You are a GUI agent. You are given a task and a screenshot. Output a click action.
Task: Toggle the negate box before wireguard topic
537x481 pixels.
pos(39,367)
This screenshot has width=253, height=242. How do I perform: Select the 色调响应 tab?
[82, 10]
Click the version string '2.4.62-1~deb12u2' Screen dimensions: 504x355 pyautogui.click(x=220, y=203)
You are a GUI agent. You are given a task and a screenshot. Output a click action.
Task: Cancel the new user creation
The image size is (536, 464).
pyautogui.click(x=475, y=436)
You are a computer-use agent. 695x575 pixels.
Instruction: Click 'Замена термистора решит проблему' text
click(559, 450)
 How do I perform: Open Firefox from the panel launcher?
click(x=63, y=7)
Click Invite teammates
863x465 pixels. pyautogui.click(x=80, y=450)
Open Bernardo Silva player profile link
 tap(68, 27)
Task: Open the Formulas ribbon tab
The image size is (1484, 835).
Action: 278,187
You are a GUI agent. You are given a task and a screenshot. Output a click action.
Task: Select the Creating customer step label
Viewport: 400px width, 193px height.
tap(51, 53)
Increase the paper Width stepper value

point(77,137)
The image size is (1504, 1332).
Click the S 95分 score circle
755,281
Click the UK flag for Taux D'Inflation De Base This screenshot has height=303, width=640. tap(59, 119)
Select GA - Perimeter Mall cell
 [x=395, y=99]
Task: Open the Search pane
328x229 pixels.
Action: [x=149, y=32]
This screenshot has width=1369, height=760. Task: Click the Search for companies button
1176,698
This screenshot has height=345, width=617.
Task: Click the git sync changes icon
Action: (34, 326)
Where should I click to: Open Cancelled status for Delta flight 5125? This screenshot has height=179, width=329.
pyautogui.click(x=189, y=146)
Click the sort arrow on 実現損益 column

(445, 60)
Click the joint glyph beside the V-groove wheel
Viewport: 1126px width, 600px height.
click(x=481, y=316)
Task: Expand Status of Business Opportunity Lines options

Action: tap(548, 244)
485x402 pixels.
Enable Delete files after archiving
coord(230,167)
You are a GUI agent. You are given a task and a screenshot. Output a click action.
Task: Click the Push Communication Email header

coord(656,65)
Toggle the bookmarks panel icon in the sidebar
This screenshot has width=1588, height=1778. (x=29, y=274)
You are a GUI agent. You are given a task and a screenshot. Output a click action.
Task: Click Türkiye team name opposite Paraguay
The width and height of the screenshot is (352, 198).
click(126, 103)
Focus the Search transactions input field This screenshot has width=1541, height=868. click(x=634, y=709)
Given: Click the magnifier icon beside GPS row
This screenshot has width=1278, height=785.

Task: Extract every line containing the string "beside" from the data above.

Result:
Click the joint glyph beside the V-groove wheel
Given: Click the magnifier icon beside GPS row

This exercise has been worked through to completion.